MODULE 06 · ~3 hrs

Audit Documentation & Governance

Master the end-to-end AI audit process: planning, evidence collection, findings classification, report writing, and remediation tracking. Covers audit documentation standards, governance structures, and practical audit checklists.

6.1 — The AI Audit Lifecycle

An AI audit follows a structured lifecycle from initial planning through remediation follow-up. Understanding each phase and its deliverables is critical for effective auditing.

8-Phase AI Audit Lifecycle

Planning

Scope & objectives

→

Evidence

Collect data

→

Analysis

Test & evaluate

→

Findings

Classify issues

→

Report

Draft report

→

Response

Mgmt review

→

Remediation

Fix issues

→

Follow-up

Verify fixes

Planning phase: Define audit objectives, scope (which AI systems, which controls), criteria (against which framework — NIST, ISO 42001, EU AI Act), timeline, and resource requirements. Engage stakeholders early — AI audits require cooperation from data science, engineering, legal, and business teams.

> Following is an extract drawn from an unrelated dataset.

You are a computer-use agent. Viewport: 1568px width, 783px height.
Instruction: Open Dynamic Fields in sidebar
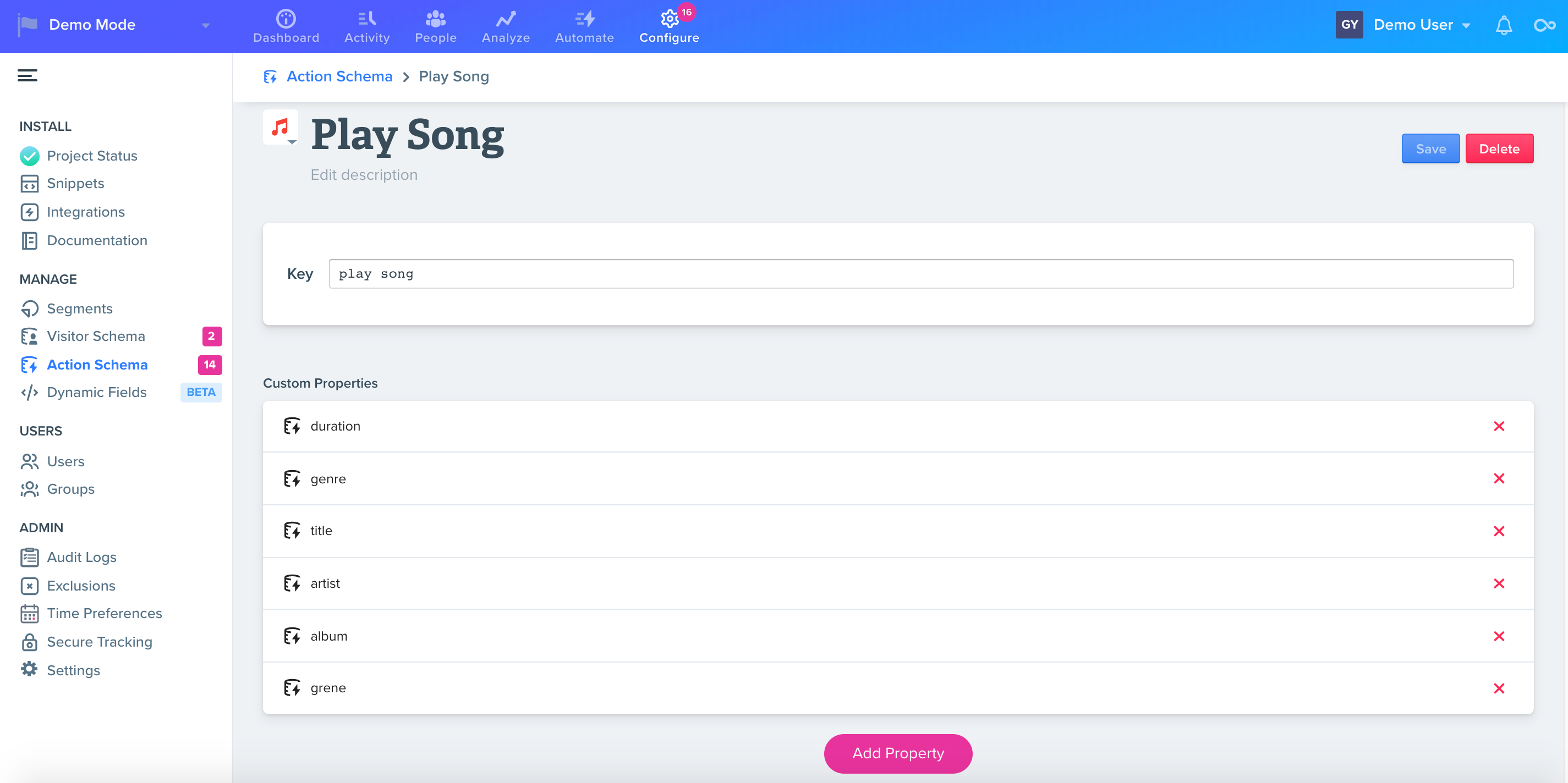pos(96,393)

Risk-Based Scoping Criteria

High Impact

Systems affecting individuals' rights, safety, or financial outcomes receive the deepest audit scrutiny.

High Autonomy

Automated decision-making without human oversight requires more extensive testing and control evaluation.

High Exposure

Large user base, sensitive data, or public-facing applications increase the scope requirements.

Regulatory Sensitivity

Systems subject to specific regulations (EU AI Act high-risk, RBI guidelines) need compliance-focused scoping.

★AUDITOR INDEPENDENCE

Auditors must NOT have development responsibilities for the system being audited. An effective audit team includes: technical auditors (ML expertise), governance/compliance auditors, domain experts, and legal advisors. Independence is a fundamental audit principle — expect exam questions on this.

Key Points

Eight-phase audit lifecycle from planning to follow-up

Risk-based scoping prioritizes high-impact systems

Multi-disciplinary teams: technical + governance + domain + legal

Auditor independence is essential

Stakeholder engagement from the planning phase

6.2 — Evidence Collection

Evidence collection is the foundation of any audit finding. Without properly collected, documented, and preserved evidence, findings lack credibility and cannot withstand challenge.

Four Types of Audit Evidence

Evidence Type

What to Examine

Key Tips

Documentation Review

Model cards, system cards, risk assessments, design docs, training logs, approval records

Missing documentation is itself a finding — document what's absent

Technical Testing

Independent evaluation, fairness testing, adversarial/red-team testing, performance benchmarking

Request direct access to models, data, and infrastructure for independent testing

Interviews

Structured interviews with developers, data engineers, product owners, risk officers, end users

Interviews reveal process gaps that documentation cannot capture

Process Observation

Deployment procedures, monitoring dashboards, incident response drills, human oversight mechanisms

Verify that documented procedures match actual practice (say vs do gap)

⚠MISSING DOCUMENTATION IS A FINDING

If an organization cannot provide model cards, risk assessments, or impact assessments, this absence is itself an audit finding. Document what was requested, when, and what was not provided. Missing documentation often indicates deeper governance gaps.

★EXAM TIP

Evidence must be documented with: source, date collected, collection method, relevance to audit criteria, and chain of custody. Digital evidence should be timestamped and stored securely. This mirrors financial audit evidence standards.

Key Points

Four evidence types: documentation, testing, interviews, observation

Missing documentation is a finding

Independent technical testing is essential

Verify documented procedures match actual practice

Evidence chain of custody and secure storage

6.3 — Findings Classification and Reporting

Findings classification ensures that the most critical issues receive immediate attention while providing a structured framework for remediation planning.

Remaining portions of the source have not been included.